Into the Woods

For cross-country skiers, one winter destination rises above the rest: humble Hayward, Wisconsin, where, for a glorious weekend, their obscure sport is king.

At first, there was no snow at all. None. All winter long, on a website called Skinnyski.com, my cross-country ski cronies had been lamenting the drought in Wisconsin as though it were a plague of locusts, and now, as I piloted my rental car east out of Minneapolis, I beheld its grim aspect: the brown, trampled grass, the trees naked of leaves on a dark landscape, the parking lots swirling with dust.

But then, starting in Spooner, Wisconsin, there were little semi-white patches in the woods. Old snow, tired snow, gray snow, but still—snow. I fixed on these little islands of hope, and as I drove north, through Trego and Earl and Springbrook, the roadside became whiter and fresher, evidence of a few recent flurries. In certain windswept spots the snow wholly covered the stubbly grass, and I could imagine myself gliding along over its gleaming crust on narrow race skis.

I am a cross-country ski fanatic, and I was on a pilgrimage, late last February, to North America’s biggest cross-country ski hootenanny. The American Birkebeiner, which takes place during three giddy days in tiny Hayward, Wisconsin, sees almost 12,000 people take part in 10 separate races. World-class skiers show up, as do rank-and-file Wisconsinites who race in Viking helmets and windbreakers and papier-mâché headgear fashioned to look like wedges of cheese. There are short races for children and novices and sit-ski races for the disabled. There is the skijoring race, in which contestants are towed by harnessed dogs. And then there is the race I was entered in—the marquee event, Saturday’s 50K skate marathon. The pros finish in roughly two hours, and regular folks plod and scrape in behind, streaming across the finish line on Main Street all afternoon.
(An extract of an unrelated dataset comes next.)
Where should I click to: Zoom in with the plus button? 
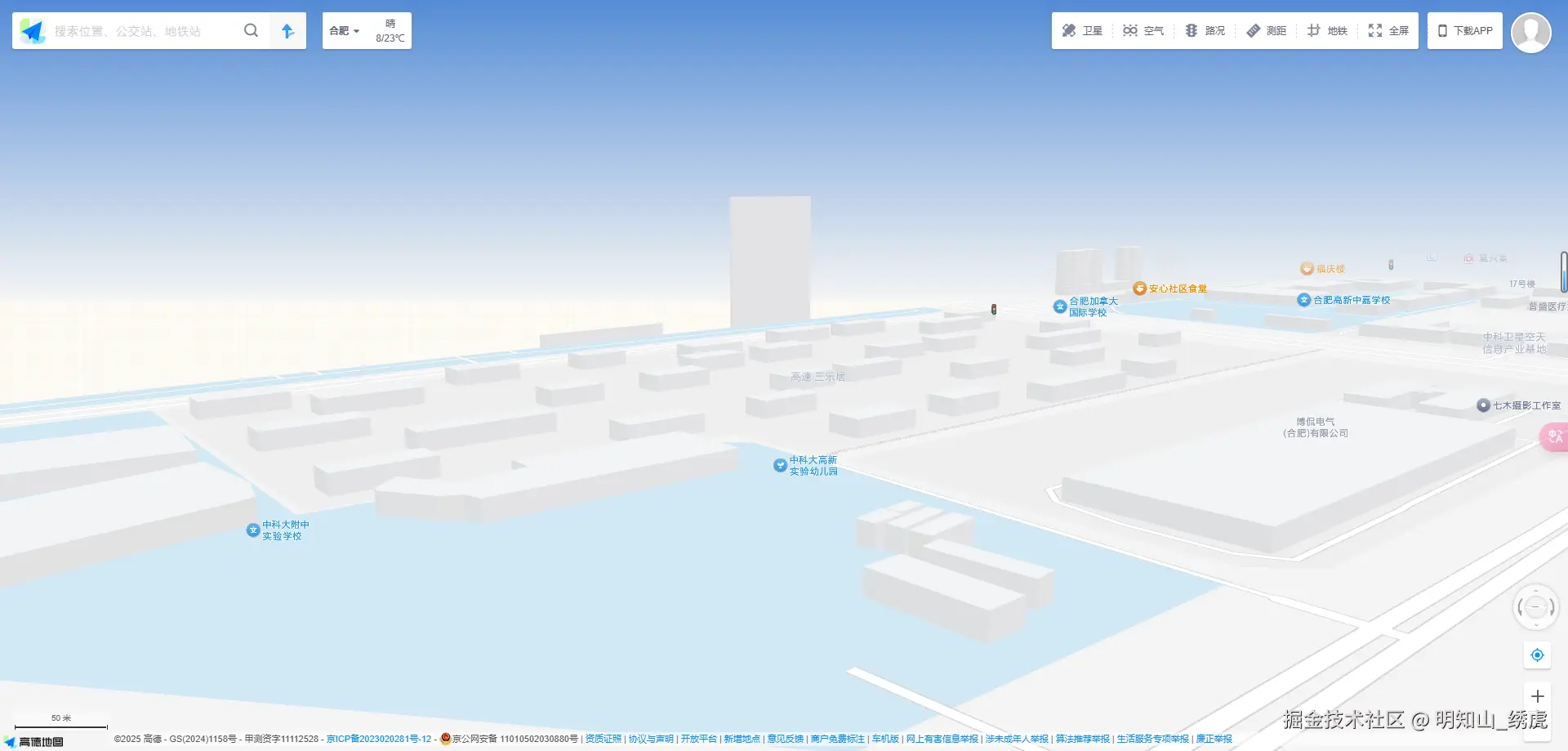tap(1537, 696)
The Birkie is a gathering of tribes that summons ski racers from around the world. I flew in from Portland, Oregon, where, on snowless streets, I train throughout the year on wheeled roller skis, dodging the sarcastic taunts of motorists. I watch ski-race videos narrated by hoary old champions who wax apoplectic in Norwegian about finish-line sprints. And I continuously meet people who don’t get it. They ask, “But why would you do that instead of real skiing?”
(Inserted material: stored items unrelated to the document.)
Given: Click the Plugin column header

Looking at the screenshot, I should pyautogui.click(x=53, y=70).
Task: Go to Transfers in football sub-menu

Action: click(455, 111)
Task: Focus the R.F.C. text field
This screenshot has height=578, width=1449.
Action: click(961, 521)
So for cross-country skiers, the Birkie looms as a genial, ephemeral wonderland where our sport reigns supreme. For a few days, ski love permeates a raw frontier town. St. Joseph Catholic Church throws open its doors for a prerace spaghetti dinner. The gymnasium at Hayward Middle School fills with a trade show touting dozens of permutations of ski wax. And for one glorious morning, the Wisconsin National Guard surrenders its local armory for race registration. The Birkie comes at winter’s ripest moment, when the snowpack is most likely deepest–and, sadly, already beginning to melt. The Birkie feels, every time, like a last fling.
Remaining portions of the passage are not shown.